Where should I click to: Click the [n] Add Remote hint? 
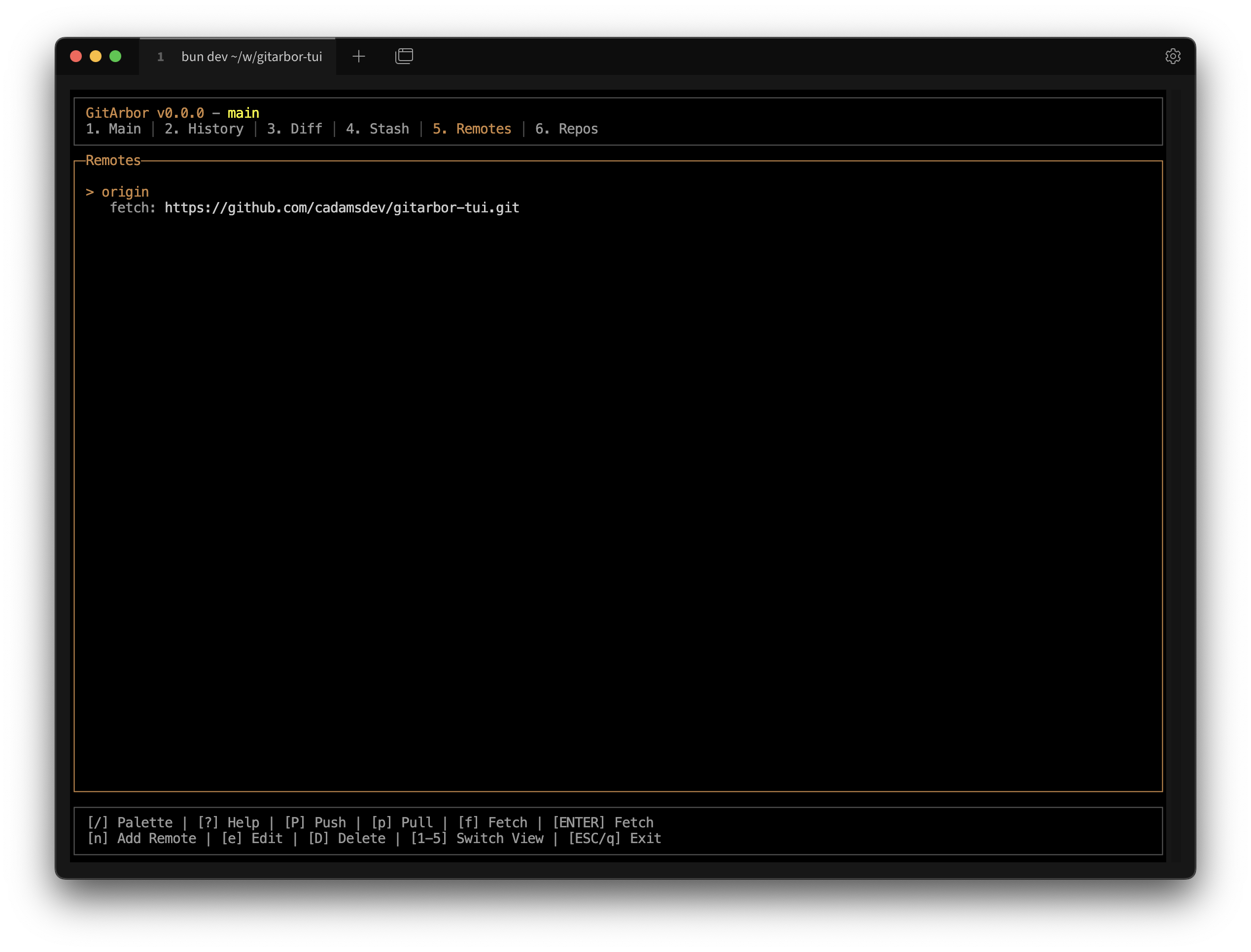[141, 838]
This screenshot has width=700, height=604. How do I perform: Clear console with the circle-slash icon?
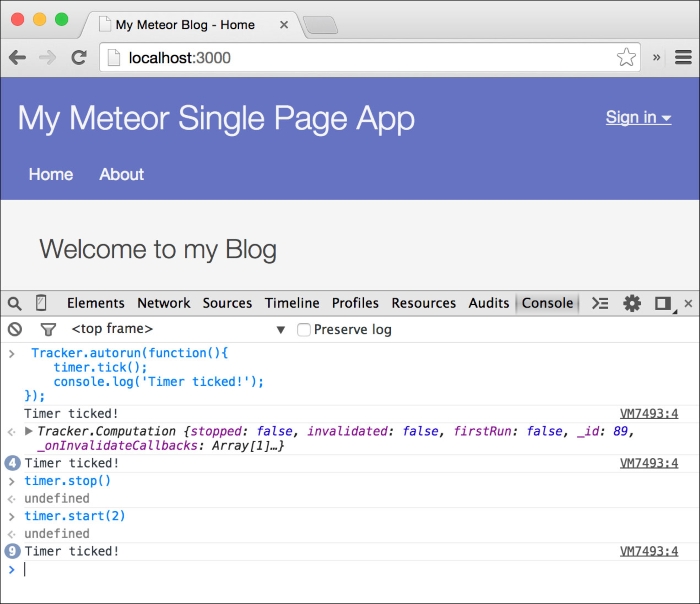[x=14, y=329]
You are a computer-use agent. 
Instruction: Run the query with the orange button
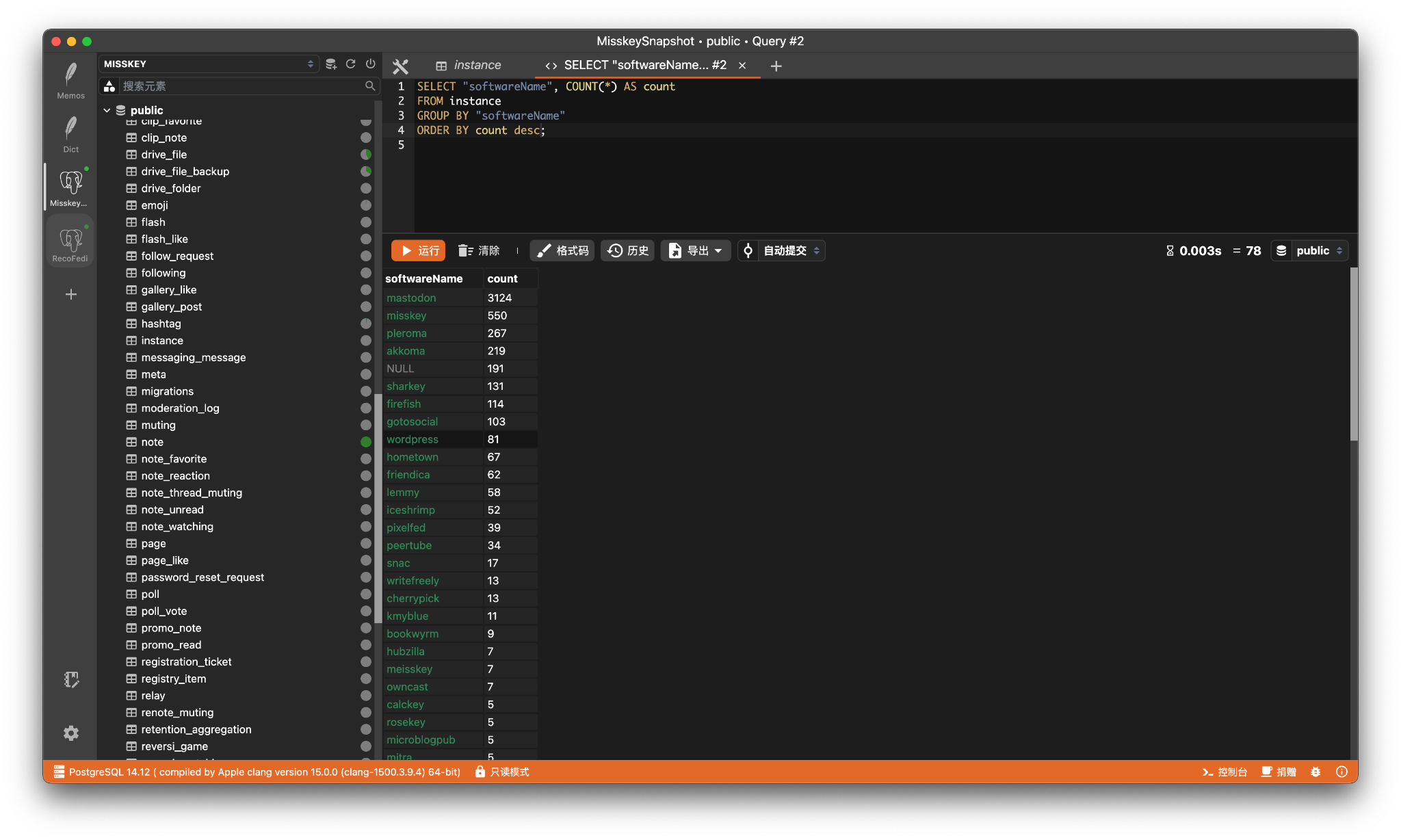point(418,250)
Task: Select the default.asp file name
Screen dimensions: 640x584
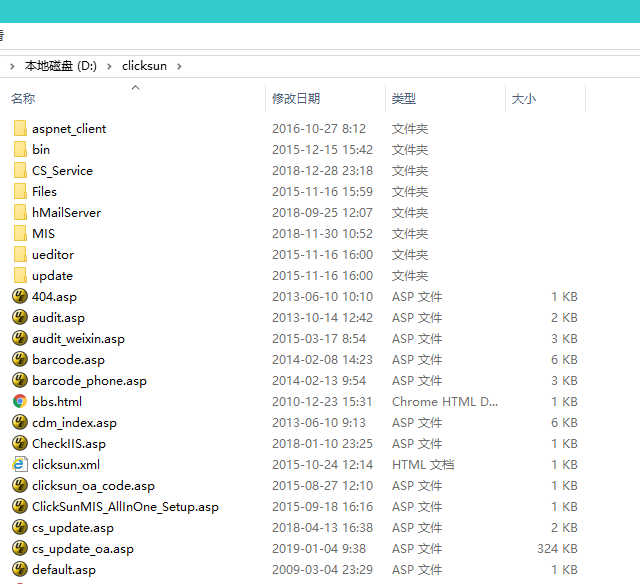Action: (64, 569)
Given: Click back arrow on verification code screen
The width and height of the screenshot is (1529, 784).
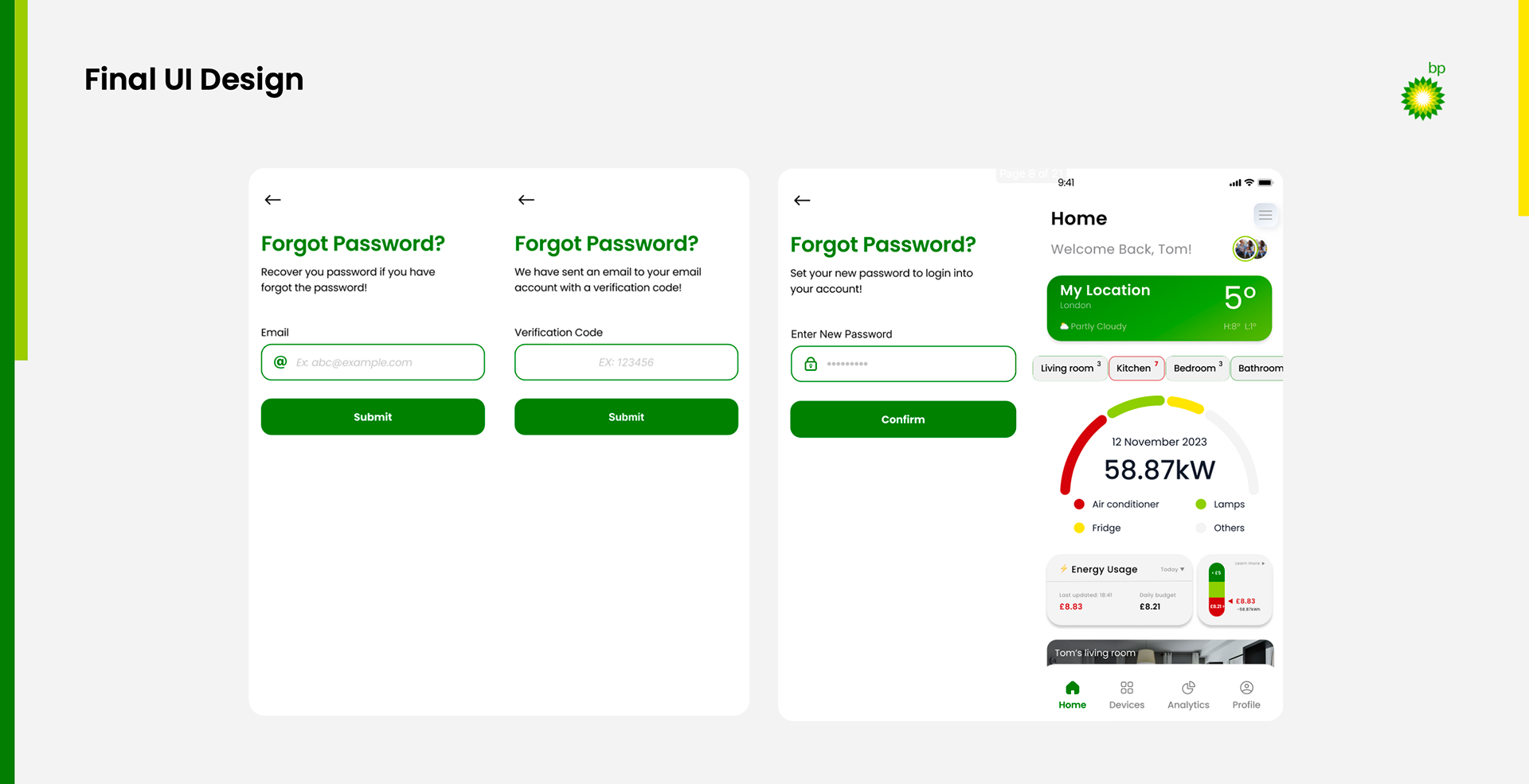Looking at the screenshot, I should (526, 200).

^^^^^^^^

> PROMPT:
Copy the entries word for word, starting at the line that has "This screenshot has" and continuing through the end of the entries. Leave out the pictures.

> TASK ANSWER:
This screenshot has width=700, height=604. How do I perform: Clear console with the circle-slash icon?
[x=14, y=329]
You are a computer-use agent. 
Instruction: Run the query with the orange button
point(418,250)
Task: Select the default.asp file name
Screen dimensions: 640x584
Action: (64, 569)
Given: Click back arrow on verification code screen
The width and height of the screenshot is (1529, 784).
Looking at the screenshot, I should (526, 200).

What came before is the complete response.